Daniel Martin Keysers

GyroPen: Gyroscopes for Pen-Input With Mobile Phones

We present GyroPen, a method to reconstruct the motion path for pen-like interaction from standard built-in sensors in modern smartphones. The key idea is to reconstruct a representation of the trajectory of the phones corner that is touching a writing or drawing surface from the measurements obtained from the phones gyroscopes and accelerometers. We propose to directly use the angular trajectory for this reconstruction, which removes the necessity for accurate absolute 3-D position estimation, a task that can be difficult using low-cost accelerometers. We connect GyroPen to a handwriting recognition system and perform two proof-of-concept experiments to demonstrate that the reconstruction accuracy of GyroPen is accurate enough to be a promising approach to text entry. In a first experiment, the average novice participant (n=10) was able to write the first word only 37 s after the starting to use GyroPen for the first time. In a second experiment, experienced users (n=2) were able to write at the speed of 3-4 s for one English word and with a character error rate of 18%.

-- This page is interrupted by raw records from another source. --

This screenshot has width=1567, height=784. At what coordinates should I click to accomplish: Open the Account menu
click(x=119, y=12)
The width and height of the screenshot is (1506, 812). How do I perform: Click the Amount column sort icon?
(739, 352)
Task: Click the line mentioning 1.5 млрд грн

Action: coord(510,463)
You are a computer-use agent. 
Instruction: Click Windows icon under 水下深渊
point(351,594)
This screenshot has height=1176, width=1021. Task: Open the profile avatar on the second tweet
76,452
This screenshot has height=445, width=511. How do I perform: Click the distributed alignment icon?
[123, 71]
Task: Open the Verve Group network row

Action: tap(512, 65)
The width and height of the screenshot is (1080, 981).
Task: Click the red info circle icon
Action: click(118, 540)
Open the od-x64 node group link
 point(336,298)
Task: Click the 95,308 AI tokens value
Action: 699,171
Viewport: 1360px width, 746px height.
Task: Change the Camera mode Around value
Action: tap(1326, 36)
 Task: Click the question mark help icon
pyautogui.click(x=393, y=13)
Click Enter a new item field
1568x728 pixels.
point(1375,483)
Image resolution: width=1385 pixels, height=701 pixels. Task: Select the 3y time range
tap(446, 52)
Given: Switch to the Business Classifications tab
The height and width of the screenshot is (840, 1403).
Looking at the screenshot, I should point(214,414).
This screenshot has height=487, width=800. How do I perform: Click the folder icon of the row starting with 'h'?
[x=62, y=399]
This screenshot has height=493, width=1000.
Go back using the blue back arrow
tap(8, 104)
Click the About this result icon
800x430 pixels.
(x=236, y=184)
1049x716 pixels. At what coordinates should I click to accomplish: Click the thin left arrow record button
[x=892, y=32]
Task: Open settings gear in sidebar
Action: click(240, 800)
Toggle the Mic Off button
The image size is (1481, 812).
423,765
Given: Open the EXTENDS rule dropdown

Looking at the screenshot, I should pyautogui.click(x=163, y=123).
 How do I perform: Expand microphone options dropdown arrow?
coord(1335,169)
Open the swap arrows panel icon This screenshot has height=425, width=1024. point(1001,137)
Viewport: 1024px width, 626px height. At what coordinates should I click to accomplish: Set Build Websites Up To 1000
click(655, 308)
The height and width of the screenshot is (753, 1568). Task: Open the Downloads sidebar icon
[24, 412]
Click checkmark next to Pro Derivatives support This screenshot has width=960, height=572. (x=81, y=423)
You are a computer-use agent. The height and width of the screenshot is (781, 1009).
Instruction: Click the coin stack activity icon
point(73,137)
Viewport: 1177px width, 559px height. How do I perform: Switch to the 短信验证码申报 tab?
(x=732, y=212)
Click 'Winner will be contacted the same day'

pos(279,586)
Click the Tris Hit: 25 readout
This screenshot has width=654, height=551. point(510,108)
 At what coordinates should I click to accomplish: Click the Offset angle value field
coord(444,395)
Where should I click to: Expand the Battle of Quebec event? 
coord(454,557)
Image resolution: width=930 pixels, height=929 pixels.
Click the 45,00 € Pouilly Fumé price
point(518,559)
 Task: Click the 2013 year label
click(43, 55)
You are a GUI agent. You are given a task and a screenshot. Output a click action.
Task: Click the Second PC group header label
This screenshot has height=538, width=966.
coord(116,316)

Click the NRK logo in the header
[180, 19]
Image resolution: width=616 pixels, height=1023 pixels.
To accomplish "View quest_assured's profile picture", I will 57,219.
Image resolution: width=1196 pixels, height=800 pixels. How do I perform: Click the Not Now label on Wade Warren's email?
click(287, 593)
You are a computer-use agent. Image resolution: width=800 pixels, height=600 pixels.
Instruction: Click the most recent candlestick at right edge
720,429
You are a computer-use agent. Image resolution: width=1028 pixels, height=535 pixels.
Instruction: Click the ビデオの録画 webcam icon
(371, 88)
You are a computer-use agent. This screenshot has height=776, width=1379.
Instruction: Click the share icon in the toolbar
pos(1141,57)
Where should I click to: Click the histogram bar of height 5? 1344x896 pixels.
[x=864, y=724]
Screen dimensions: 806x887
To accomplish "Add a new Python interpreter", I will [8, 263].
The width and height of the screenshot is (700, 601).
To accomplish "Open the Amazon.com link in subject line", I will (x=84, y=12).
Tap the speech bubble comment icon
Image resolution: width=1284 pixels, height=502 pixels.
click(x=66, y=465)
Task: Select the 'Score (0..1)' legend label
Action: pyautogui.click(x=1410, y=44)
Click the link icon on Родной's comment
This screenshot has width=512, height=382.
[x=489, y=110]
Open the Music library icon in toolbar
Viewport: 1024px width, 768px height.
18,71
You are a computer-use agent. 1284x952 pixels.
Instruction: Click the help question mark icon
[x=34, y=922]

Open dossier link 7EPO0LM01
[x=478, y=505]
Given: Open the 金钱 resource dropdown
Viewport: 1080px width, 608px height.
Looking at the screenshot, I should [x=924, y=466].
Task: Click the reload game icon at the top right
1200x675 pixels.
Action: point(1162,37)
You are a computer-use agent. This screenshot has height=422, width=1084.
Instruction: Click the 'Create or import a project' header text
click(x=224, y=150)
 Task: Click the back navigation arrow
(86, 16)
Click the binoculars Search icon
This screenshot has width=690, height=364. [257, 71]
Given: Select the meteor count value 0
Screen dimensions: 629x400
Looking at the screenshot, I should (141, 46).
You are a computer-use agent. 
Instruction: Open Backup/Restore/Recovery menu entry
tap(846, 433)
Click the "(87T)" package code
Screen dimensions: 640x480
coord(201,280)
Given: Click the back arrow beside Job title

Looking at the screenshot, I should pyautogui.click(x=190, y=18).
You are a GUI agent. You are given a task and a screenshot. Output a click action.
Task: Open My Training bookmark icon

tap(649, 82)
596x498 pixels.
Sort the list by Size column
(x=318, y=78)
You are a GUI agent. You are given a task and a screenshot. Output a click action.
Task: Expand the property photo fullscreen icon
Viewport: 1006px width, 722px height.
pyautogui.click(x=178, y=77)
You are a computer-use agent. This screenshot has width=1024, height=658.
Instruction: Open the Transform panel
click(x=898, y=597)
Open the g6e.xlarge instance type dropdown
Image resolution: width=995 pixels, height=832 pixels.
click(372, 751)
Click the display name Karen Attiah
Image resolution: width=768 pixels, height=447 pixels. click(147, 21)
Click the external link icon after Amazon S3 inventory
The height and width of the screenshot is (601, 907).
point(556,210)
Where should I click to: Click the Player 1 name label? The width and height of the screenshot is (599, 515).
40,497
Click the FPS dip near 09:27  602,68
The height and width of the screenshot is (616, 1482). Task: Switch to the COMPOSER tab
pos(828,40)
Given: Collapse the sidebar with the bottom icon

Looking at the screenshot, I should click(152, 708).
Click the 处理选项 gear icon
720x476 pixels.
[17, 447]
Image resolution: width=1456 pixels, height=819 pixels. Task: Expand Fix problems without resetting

Multi-Language Online Handwriting Recognition

We describe Googles online handwriting recognition system that currently supports 22 scripts and 97 languages. The systems focus is on fast, high-accuracy text entry for mobile, touch-enabled devices. We use a combination of state-of-the-art components and combine them with novel additions in a flexible framework. This architecture allows us to easily transfer improvements between languages and scripts. This made it possible to build recognizers for languages that, to the best of our knowledge, are not handled by any other online handwriting recognition system. The approach also enabled us to use the same architecture both on very powerful machines for recognition in the cloud as well as on mobile devices with more limited computational power by changing some of the settings of the system. In this paper we give a general overview of the system architecture and the novel components, such as unified time- and position-based input interpretation, trainable segmentation, minimum-error rate training for feature combination, and a cascade of pruning strategies. We present experimental results for different setups. The system is currently publicly available in several Google products, for example in Google Translate and as an input method for Android devices.